← Projects

RAG Engineering Playground

A modular environment for studying how different parts of a RAG pipeline affect final answer quality. Built to separate the effects of chunking, retrieval, reranking, and prompting and compare them cleanly.

RAG Engineering Playground started as an attempt to treat RAG engineering as an experimental problem, not just prompt tuning. I wanted to understand how different parts of a RAG system shape the final answer quality, and how often improvements in one layer fail to carry through to the answer the user actually sees.

That pushed the project toward a modular, almost plugin-like design. Most pipeline parts can be swapped through configuration: chunking strategy, retrieval mode, reranker, generation settings, and evaluation setup. The goal is not just flexibility for its own sake, but the ability to run controlled comparisons without constantly rewriting the system.
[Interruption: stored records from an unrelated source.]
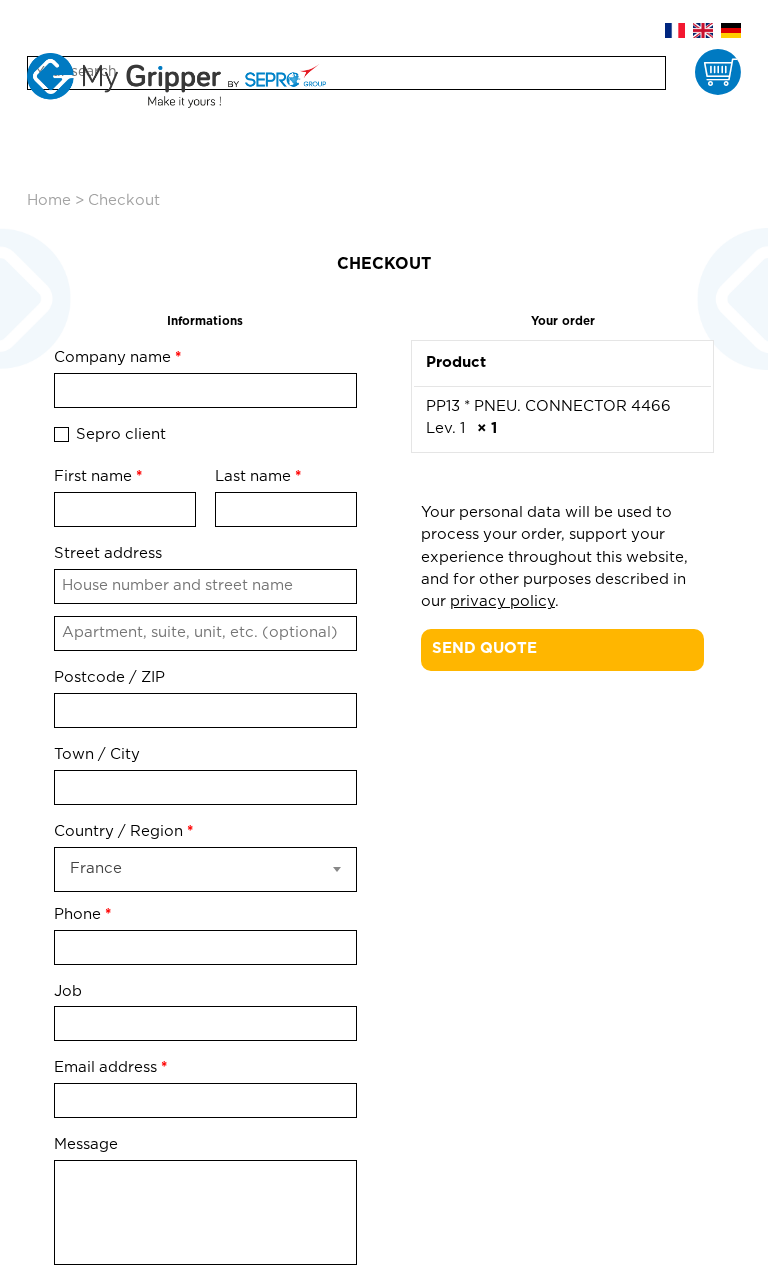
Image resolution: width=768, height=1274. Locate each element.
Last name (258, 476)
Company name (117, 357)
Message (88, 1144)
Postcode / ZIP (109, 677)
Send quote (484, 648)
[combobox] (205, 869)
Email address (110, 1067)
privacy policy (502, 601)
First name (98, 476)
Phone (82, 914)
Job (70, 991)
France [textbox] (96, 868)
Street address (108, 553)
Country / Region (123, 831)
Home (49, 200)
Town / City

At the center of the project is a simple idea: request-level evidence should be captured once and reused later for offline evaluation and comparison. That makes it possible to study pipeline behavior more systematically, compare variants on the same evidence, and inspect where quality changes actually come from.

What makes the project interesting to me is that it treats RAG as something you can investigate layer by layer. Instead of asking only “did it answer correctly?”, it makes it easier to ask more useful questions:

  • did retrieval improve?
  • did that improvement survive reranking?
  • did better context actually lead to a better answer?
  • and which configuration changes matter most for the final result?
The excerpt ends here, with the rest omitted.